Fédéchoses numéro 79 - 1993
Éditorial
La tragédie yougoslave offerte quotidiennement en spectacle télévisuel à l’opinion publique suscite de vives critiques à l’égard de la Communauté européenne qui n’a pas pu empêcher l’éclatement du conflit et s’avère impuissante à l’arrêter. On considère même que les positions divergentes des différents Etats européens à l’égard de la reconnaissance des sécessions croate et slovène ont largement contribué à mettre le feu aux poudres.
Il faut toujours garder présent à l’esprit qu’aujourd’hui l’Europe ne constitue pas un sujet politique à part entière et notamment que la Communauté ne dispose d’aucune compétence en matière de politique extérieure. Même lorsque le Traité d’Union européenne entrera en vigueur, l’Europe ne disposera que d’un embryon de politique extérieure soumise à des décisions unanimes des chefs d’Etat et de gouvernements.
Ceux qui dans cette affaire comme dans celle du déplacement de l’usine Hoover fustigent à juste titre l’impuissance de l’Europe devraient être les premiers à réclamer une véritable politique étrangère commune (comme le fait avec force et ténacité le Chancellier Kohl), une véritable politique industrielle, sociale, c’est-à-dire un gouvernement démocratique pour l’Europe.
Les institutions communautaires montrent de plus en plus leurs limites par leur incapacité à résoudre les problèmes économiques et sociaux ce qui risque de susciter un rejet de plus en plus important de la part des citoyens comme les référendum danois et français l’ont révélé.

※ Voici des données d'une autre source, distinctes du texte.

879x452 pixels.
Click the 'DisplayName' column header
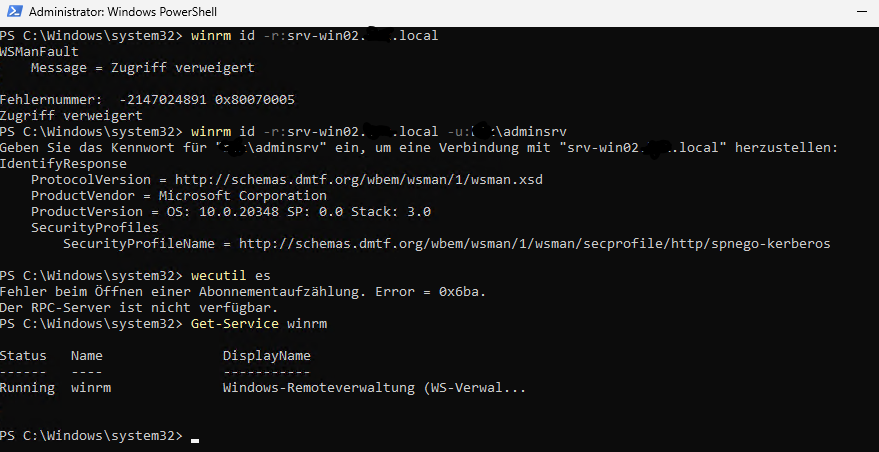click(266, 356)
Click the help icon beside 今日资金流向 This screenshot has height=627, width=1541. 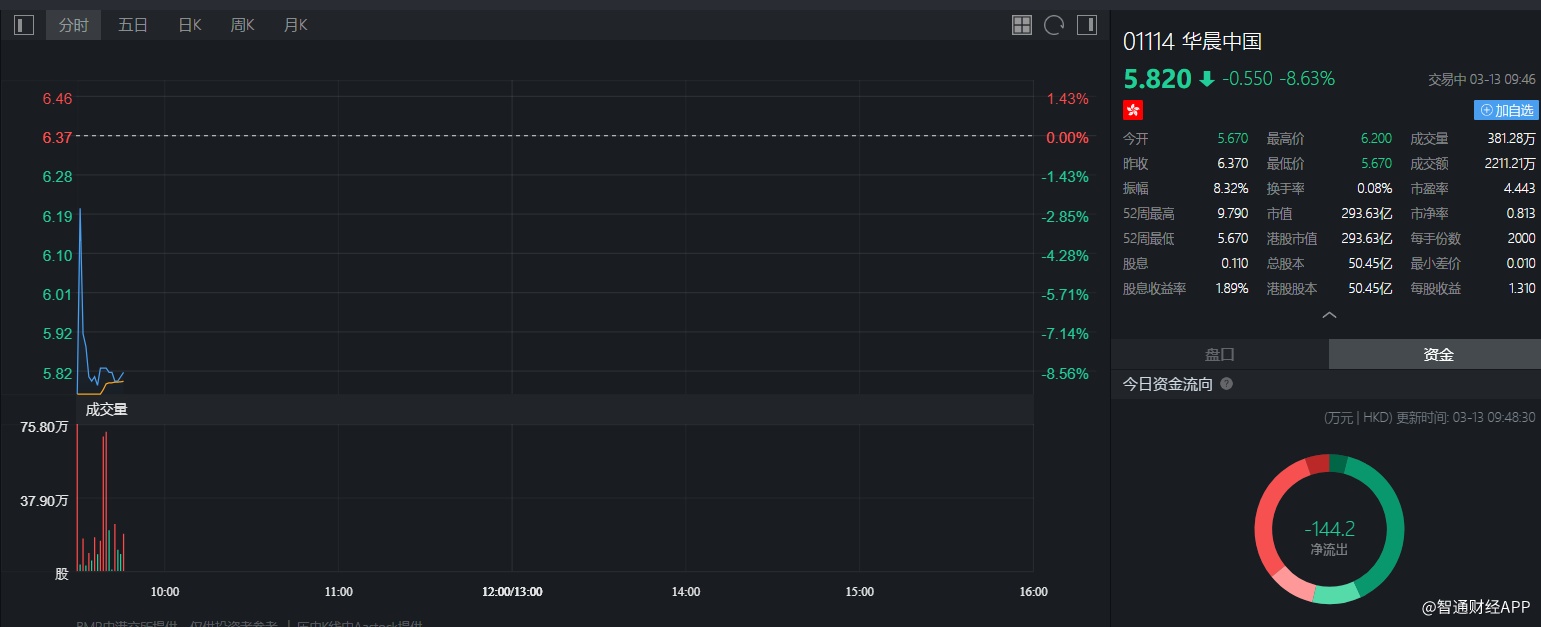click(x=1226, y=384)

C’est pourquoi l’Union des Fédéralistes Européens lance une campagne de "cahiers de doléances" qui sera développée dans ce numéro, afin de donner la parole aux citoyens pour qu’ils soient les promoteurs d’une véritable constitution pour une Europe dotée d’un gouvernement fédéral démocratique. Ce thème devrait être l’enjeu de l’élection européenne de 1994. Dès maintenant il convient de se mobiliser avant qu’il ne soit trop tard.